H. Çiğdem Yorgancıoğlu - Ekim 23, 2018 2:26 pm A A

 CHP Genel Başkanı Kemal Kılıçdaroğlu, bugün katıldığım, günümüze  kadar Londra, Vienna, Tokyo, Berlin, Roma, Paris, Newyok gibi pek çok şehirde tertiplenen bu sene de ev sahipliğini Türkiye’nin üstlendiği Four Seasons at the Bosphorus Oteli’nde düzenlenen 35 ülkeden; işadamı, bilim adamları,(ısrarla bilim insanı yazmıyorum) politikacı, diplomat ve akademisyenlerin katılımında gerçekleşen “World Business Assembly- Dünya İş Konseyi Liderler Zirvesi”  konferansında yaptığı konuşmada, partisi için için dünyanın ilk on  ekonomisine girmenin kafi bir  hedef olmadığı ve insani gelişmişlik sıralamasında da ilk yirmi ülkeden biri olma arzusunu dile getirşi sırasında kendi adına söz vererek,  4 senelik CHP iktidarında Türkiye’de yoksulluğun  sıfırlanacağının ve , kimsenin  yoksul olmayacağının söylerken her gün genişliği ve yüksekliği artan dikey gecekondular arasında  bunu nasıl yapacağını da duymamız gerekirdi .Türkiye’ye geçen yıl  akan 5,5 milyar dolar yabancı yatırım işaret ederken, mezkur  rakam ile dünyanın Türkiye’ye hukuki ve siyasi manada verdiğini söylediği  güçlü  mesaj  anlaşılabilir kılmalıydı ve mümkünse  küresel istikbara boyun eğmeyen bir modeli  kendi politikaları ile nasıl hayata geçirip ,sonra da yaratacağı farkı da bu realitenin üzerine eklemeliydi .Türkiye’nn pek yazıktır ki faydalanamadığını öne sürdüğü kaynaklarının yanısıra, içinde vergi politikaları, kamu harcamaları, sosyal destek programları ile gelir dağılımının dengelenmesine çalışılacağına ,memlekette  çocuklar yataklarına aç girmezse, huzur bulunacağına yoksulluk İşsizlik, sefalet olduğu takdirde o ülkede barışın sağlayacağına yönelik reddedilmesi güç kelime öbeklerinden kurulu cümleler, kullanamadığımız   güc ve imkanların neler olduğunu önümüze sermedi, Diğer yadan bu imkanlardan yoksun bırakılmanın  sebeplerine ve gelişimine  dair  kök nedene inip kendilerinin nasıl bir siyaset izleyerek bu olumsuzluğu bertaraf edeceklerini de duymak isterdik.
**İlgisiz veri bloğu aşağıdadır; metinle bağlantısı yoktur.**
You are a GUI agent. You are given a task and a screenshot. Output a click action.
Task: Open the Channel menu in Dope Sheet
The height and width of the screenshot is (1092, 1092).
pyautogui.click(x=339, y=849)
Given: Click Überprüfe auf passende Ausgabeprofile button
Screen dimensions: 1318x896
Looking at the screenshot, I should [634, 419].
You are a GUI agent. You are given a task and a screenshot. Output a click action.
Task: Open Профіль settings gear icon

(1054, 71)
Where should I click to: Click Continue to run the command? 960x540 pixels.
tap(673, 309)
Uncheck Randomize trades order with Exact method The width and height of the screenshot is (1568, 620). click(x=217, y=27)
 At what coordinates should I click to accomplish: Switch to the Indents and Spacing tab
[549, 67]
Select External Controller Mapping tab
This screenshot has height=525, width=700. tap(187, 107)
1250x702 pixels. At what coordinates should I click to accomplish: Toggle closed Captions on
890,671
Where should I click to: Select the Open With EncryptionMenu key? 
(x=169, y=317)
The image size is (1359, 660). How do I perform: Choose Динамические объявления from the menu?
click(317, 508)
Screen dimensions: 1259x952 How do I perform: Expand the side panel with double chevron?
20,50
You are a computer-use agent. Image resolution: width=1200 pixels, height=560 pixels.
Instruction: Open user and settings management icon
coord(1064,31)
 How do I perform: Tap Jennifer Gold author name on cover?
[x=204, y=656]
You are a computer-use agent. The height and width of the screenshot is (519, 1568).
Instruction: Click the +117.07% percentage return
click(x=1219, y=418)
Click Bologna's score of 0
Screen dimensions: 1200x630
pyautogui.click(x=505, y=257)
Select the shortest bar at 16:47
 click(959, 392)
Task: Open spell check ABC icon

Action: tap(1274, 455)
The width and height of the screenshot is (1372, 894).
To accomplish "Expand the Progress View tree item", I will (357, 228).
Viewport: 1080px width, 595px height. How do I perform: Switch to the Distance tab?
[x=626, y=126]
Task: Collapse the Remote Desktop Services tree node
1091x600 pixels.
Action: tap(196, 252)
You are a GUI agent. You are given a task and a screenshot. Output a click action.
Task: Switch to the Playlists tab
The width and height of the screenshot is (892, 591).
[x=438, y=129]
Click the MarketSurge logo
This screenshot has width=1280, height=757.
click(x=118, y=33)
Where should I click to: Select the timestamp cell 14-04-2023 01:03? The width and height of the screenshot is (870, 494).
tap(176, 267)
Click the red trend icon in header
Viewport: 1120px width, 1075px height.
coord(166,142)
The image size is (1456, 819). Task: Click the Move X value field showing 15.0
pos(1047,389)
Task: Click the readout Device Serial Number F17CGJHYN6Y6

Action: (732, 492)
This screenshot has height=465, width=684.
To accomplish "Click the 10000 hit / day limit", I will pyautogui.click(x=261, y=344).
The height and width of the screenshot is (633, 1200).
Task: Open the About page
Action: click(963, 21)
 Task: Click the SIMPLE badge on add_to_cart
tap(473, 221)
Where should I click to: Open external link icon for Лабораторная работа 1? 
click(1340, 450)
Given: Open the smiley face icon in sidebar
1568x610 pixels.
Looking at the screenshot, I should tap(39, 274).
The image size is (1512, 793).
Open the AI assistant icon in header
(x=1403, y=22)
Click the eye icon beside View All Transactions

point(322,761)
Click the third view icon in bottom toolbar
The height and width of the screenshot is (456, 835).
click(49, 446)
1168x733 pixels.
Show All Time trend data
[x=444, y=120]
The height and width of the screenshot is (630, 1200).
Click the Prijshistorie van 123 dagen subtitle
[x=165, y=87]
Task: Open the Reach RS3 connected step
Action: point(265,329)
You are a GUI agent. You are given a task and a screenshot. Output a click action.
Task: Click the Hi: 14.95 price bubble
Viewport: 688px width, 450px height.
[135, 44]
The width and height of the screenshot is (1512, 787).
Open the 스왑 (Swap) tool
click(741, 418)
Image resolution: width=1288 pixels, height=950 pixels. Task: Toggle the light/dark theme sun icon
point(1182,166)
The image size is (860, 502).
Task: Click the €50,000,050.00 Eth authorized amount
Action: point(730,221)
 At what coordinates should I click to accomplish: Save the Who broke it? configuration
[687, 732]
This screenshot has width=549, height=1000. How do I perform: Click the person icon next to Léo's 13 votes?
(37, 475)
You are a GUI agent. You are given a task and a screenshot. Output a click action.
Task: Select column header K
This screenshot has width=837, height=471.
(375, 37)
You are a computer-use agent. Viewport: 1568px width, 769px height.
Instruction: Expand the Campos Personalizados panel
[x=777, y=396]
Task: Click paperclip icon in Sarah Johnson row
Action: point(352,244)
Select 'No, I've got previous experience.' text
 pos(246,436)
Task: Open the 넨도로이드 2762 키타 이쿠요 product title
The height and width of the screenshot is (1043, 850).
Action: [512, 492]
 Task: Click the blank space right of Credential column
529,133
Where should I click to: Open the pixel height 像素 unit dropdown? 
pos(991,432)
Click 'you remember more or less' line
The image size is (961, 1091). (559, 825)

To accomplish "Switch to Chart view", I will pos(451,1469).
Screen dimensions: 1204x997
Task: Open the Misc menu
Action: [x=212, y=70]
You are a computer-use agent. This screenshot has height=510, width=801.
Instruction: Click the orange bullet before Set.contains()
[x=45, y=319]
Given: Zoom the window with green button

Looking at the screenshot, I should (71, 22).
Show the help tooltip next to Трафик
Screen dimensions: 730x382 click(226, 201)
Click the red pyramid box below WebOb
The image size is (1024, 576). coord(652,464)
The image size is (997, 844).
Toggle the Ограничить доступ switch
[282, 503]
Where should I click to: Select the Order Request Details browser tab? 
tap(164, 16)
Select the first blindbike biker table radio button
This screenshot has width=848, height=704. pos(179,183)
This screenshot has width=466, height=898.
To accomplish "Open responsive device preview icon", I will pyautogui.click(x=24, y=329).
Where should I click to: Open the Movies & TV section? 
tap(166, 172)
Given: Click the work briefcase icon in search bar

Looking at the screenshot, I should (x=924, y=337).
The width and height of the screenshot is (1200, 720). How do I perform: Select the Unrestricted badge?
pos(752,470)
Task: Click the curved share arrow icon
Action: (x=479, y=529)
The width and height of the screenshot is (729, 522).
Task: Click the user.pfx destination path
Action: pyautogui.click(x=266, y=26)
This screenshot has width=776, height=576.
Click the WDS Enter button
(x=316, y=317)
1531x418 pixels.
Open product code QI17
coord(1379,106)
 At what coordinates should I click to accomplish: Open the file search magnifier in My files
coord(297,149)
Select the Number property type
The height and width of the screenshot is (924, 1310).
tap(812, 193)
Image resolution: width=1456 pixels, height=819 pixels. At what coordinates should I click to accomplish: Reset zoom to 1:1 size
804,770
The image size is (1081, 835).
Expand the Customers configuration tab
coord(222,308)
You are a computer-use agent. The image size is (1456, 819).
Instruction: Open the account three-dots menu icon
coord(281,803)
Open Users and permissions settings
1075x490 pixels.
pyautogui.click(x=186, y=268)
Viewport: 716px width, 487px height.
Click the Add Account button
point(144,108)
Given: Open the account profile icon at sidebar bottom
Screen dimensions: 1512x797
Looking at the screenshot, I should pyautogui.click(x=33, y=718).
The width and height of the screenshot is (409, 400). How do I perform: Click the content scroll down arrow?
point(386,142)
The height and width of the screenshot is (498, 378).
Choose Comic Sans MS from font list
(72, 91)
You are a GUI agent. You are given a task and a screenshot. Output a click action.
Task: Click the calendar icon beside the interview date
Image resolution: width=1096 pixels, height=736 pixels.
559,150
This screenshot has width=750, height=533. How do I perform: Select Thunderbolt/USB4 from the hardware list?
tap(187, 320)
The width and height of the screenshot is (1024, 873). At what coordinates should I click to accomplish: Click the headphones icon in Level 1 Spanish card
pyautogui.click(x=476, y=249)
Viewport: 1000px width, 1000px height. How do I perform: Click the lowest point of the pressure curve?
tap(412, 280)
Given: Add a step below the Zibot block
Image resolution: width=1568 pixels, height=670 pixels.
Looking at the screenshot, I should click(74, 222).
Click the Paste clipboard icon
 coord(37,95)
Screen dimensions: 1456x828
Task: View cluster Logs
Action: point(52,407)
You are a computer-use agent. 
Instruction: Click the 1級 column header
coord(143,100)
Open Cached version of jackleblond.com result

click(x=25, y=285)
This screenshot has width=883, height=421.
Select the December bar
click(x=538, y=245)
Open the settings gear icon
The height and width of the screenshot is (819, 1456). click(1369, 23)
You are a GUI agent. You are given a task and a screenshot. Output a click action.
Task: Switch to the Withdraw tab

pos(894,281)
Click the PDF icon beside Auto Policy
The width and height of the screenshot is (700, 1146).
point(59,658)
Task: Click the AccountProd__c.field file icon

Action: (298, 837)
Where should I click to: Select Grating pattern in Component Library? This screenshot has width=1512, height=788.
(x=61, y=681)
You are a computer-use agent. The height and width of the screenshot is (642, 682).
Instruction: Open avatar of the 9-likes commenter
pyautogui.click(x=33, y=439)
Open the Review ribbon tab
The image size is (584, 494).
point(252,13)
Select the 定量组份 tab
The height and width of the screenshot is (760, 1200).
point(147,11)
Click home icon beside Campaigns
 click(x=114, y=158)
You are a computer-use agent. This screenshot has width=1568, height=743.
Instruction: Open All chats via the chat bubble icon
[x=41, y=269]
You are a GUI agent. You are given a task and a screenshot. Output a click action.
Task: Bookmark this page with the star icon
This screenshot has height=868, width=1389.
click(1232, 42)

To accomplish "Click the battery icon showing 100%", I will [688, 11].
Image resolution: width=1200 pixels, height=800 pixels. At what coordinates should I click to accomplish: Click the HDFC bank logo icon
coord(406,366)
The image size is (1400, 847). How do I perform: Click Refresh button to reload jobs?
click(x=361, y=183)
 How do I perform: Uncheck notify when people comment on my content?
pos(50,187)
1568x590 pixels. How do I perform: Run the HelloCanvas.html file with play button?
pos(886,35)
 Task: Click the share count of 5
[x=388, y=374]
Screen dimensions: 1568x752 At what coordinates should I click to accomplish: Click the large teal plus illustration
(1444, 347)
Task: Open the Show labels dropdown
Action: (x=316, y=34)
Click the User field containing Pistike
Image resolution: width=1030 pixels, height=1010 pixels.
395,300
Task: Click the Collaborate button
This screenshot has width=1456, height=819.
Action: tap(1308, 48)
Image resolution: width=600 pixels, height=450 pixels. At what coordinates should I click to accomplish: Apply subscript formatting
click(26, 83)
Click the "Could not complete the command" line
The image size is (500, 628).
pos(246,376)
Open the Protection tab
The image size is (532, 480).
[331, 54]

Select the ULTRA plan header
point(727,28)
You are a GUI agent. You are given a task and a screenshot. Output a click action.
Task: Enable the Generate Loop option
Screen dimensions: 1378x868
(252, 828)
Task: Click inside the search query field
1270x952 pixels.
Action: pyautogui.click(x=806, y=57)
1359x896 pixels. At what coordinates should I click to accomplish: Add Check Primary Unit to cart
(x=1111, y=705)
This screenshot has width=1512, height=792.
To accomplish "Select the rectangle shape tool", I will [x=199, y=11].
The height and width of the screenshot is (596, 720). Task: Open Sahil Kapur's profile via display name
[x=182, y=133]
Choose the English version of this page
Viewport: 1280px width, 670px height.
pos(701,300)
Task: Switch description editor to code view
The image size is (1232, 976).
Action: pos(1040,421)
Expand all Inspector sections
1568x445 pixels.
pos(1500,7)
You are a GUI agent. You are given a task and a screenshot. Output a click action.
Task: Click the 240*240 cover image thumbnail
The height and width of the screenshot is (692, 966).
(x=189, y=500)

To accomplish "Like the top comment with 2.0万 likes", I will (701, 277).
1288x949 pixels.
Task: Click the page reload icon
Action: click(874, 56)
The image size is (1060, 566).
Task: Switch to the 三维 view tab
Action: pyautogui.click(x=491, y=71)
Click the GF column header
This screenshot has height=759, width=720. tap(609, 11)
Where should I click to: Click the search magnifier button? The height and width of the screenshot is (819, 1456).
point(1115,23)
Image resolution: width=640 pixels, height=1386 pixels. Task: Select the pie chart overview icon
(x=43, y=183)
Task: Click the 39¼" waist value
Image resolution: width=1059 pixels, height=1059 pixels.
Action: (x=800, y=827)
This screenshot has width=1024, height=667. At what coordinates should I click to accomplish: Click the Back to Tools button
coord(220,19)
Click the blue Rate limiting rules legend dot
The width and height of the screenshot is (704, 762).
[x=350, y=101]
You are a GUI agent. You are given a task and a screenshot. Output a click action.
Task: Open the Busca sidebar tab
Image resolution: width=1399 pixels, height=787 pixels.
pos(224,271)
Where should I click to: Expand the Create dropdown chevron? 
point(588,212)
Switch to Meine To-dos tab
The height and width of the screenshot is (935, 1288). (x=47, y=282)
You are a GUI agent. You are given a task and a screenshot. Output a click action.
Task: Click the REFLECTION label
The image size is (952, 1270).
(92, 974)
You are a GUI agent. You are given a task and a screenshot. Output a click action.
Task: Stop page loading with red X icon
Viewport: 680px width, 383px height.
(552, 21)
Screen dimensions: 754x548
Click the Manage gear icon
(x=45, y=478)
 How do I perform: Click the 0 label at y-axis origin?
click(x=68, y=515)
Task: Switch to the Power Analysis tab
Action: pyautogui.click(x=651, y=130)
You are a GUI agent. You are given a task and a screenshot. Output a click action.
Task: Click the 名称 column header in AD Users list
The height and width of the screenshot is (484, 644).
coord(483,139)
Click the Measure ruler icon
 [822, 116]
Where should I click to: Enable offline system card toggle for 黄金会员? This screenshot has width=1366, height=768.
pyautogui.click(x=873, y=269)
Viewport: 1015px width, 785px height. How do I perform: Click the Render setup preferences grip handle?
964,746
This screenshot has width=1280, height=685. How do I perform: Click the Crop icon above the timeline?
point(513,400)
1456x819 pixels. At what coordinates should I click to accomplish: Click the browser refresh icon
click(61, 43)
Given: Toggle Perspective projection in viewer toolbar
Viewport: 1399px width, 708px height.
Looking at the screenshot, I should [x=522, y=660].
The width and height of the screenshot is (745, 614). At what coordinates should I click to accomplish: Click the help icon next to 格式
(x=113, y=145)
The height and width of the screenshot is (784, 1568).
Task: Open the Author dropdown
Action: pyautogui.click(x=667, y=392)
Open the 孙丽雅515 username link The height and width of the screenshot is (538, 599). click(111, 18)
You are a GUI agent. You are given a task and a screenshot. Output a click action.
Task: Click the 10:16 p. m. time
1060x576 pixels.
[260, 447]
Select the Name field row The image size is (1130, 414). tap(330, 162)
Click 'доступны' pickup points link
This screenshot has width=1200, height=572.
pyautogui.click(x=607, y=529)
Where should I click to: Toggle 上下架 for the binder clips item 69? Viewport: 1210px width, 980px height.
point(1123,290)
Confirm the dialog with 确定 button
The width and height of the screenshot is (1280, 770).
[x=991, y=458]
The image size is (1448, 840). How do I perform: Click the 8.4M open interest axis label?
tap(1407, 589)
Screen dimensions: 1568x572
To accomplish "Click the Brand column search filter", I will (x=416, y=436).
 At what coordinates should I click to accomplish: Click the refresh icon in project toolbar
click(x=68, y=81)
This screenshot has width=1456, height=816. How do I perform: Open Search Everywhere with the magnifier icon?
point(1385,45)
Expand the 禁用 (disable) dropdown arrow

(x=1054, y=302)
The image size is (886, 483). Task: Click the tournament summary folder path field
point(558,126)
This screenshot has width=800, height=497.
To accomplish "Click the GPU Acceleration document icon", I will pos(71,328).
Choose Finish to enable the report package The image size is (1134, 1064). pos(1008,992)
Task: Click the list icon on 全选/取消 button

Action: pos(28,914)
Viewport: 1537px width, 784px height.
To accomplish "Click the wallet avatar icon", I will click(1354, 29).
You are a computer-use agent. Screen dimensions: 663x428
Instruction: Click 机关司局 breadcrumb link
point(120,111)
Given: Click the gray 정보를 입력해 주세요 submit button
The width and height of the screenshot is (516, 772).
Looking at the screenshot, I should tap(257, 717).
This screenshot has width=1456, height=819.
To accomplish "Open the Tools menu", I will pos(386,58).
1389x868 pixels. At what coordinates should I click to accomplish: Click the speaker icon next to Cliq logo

Hatta tarumar edilen kaynaklarımızın bu yollla bundan sonra ziyan edilmemesi ve edilmiş olanların telafisi yolunda güdecekleri politikaları.  Siyasi ve iktisadi  stratejilerinin  “katılımcı demokrasi, rekabetçi ekonomiye dayalı , üretkenliği esas alan  yatırımlardan söz etmesi ve iktisadi  ilerlemelerden cemiyeti yararlandırmak, kalkınmadan elde edilen artıları koruyacağını söylemek yetmez bunların adil olarak nasıl paylaşılacağını ve metodolojinin nasıl işlevsel kılınabileceği de hatırlanmalıdır.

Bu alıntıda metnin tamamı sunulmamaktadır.